- [Request A]
Summarize the passage about the Incredible Hulk comic in two sentences.
- [Request B]
Using the passage about the Incredible Hulk comic, decide whether each statement agrees with it: (i) The trip to the 7-11 for new comics happened every week. (ii) The narrator was already a devoted fan of the Hulk character. (iii) Roger Stern introduced and developed a supporting cast for the series. Answer yes or no for each, quoting the words that decide it.
- [Request C]
Please write the next few sentences of the passage about the Incredible Hulk comic, picking up after its final sentence.

- [Passage provided]
════════

Picked up this issue of INCREDIBLE HULK on that week’s Thursday trip down to the 7-11 for the new comics, a trip I made like clockwork every week. While I was still a bit lukewarm on the character, the series as a whole had been growing stronger, mainly as new writer Roger Stern began to find his feet and figure out his craft. Whereas in the past, the Hulk had often starred in stories short on plot and long on mindless violence, Stern had brought in and developed a supporting cast for the series and spent effort in delving into the psychology of the great green behemoth and his alter ego, asking questions that almost nobody had thought about up until this time. In later years, some of the answers Roger provided would be overwritten by future authors, but that’s the way of the world in serialized comics. In the here and now, he was giving the series additional texture that it sorely needed.

════════

- [Source material]

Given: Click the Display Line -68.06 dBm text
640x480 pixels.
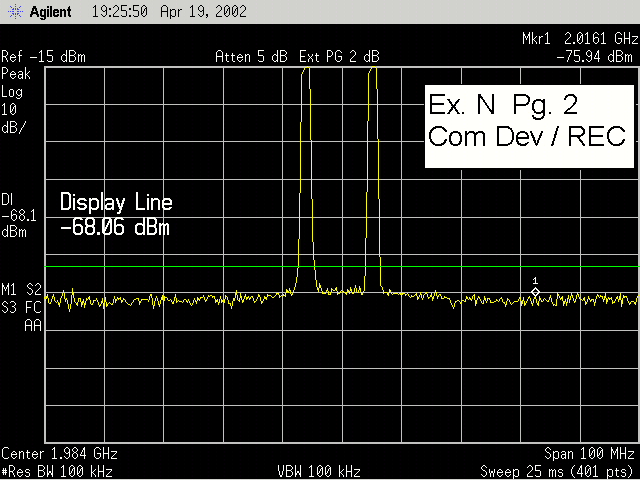Looking at the screenshot, I should [115, 215].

════════

- [Written reply A]
The narrator bought this issue of INCREDIBLE HULK during a weekly Thursday trip to the 7-11 and, while still lukewarm on the character, saw the series growing stronger as new writer Roger Stern found his feet. Stern moved the book away from stories short on plot and long on mindless violence by developing a supporting cast and exploring the psychology of the Hulk and his alter ego, giving the series much-needed texture even though later authors would overwrite some of his answers.

- [Written reply B]
(i) Yes: "a trip I made like clockwork every week"
(ii) No: "While I was still a bit lukewarm on the character"
(iii) Yes: "Stern had brought in and developed a supporting cast for the series"

- [Written reply C]
Roger’s storyline began with efforts on the part of recurring character Doc Samson to psychoanalyze the Hulk, to get to the root of his dual persona. Psychoanalysis was a much-discussed thing in the 1970s, and so this tracks as a relevant of-the-moment notion to apply to this fictitious character. Thanks to an overdose of gamma radiation, the Hulk was stuck in his Hulk form for a week or two, requiring Samson and the personnel at Gamma Base to look after him, to keep him out of trouble. This became a much greater problem after Karla Sofen, an old colleague of Samson’s who had stolen the empowering gemstone of an old Captain America villain, showed up to help Samson with his process. She was really there to steal military scientific secrets in her Moonstone identity. But the Hulk had come upon her and a fight had broken out. As it burst the confines of the building. Sofen resumed her civilian form, making it seem as though the savage Hulk had attacked an innocent woman.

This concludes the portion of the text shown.